**TASK ITEM:**
Copy out the data that comes next, character for character, and leave the images aside.

** Opening RECORDS SUPPLIED block **

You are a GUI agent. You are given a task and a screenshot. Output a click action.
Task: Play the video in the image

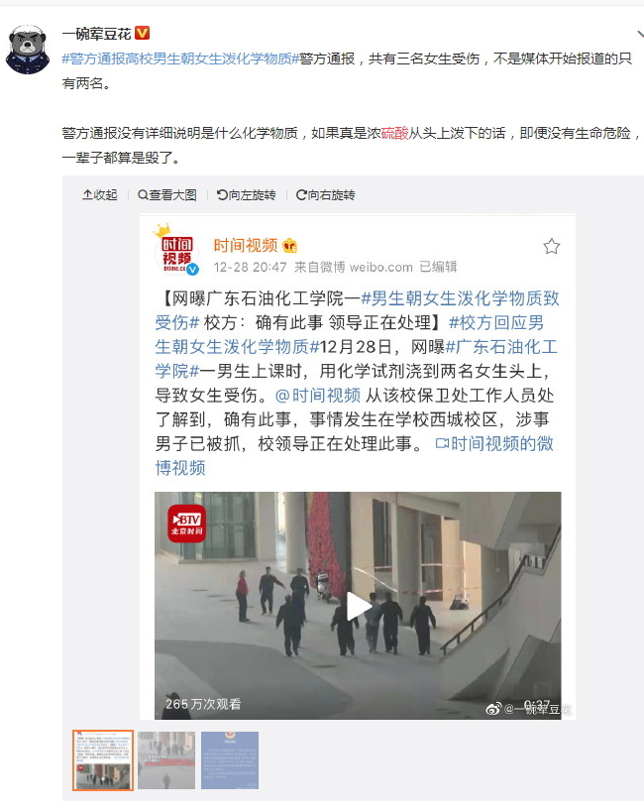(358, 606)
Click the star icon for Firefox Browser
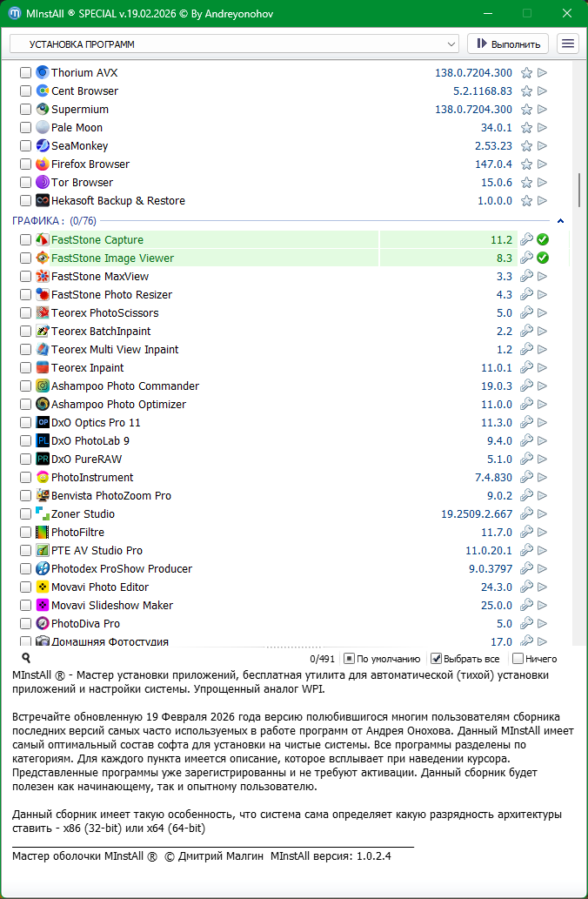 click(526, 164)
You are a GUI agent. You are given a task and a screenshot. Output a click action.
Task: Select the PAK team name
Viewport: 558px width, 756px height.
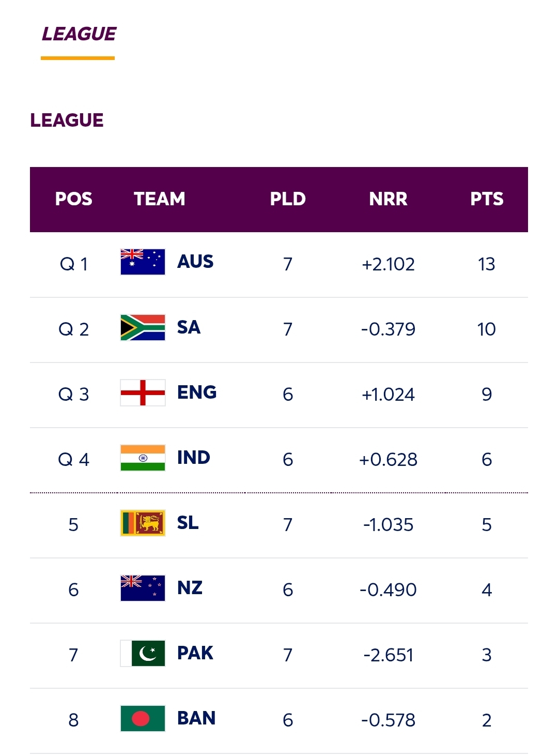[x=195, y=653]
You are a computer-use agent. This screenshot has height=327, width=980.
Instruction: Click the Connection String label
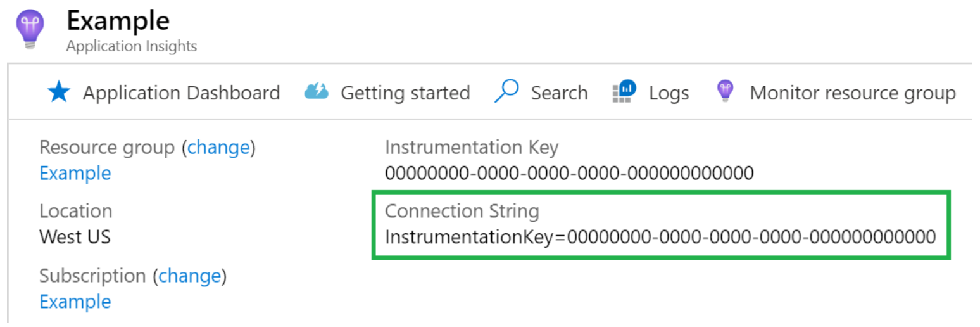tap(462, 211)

** Closing RECORDS SUPPLIED block **

**REPLY TO THE TASK:**
You are a GUI agent. You are given a task and a screenshot. Output a click action.
Task: Play the video in the image

(358, 606)
Click the star icon for Firefox Browser
 click(526, 164)
You are a GUI agent. You are given a task and a screenshot. Output a click action.
Task: Select the PAK team name
Viewport: 558px width, 756px height.
[x=195, y=653]
You are a computer-use agent. This screenshot has height=327, width=980.
Instruction: Click the Connection String label
tap(462, 211)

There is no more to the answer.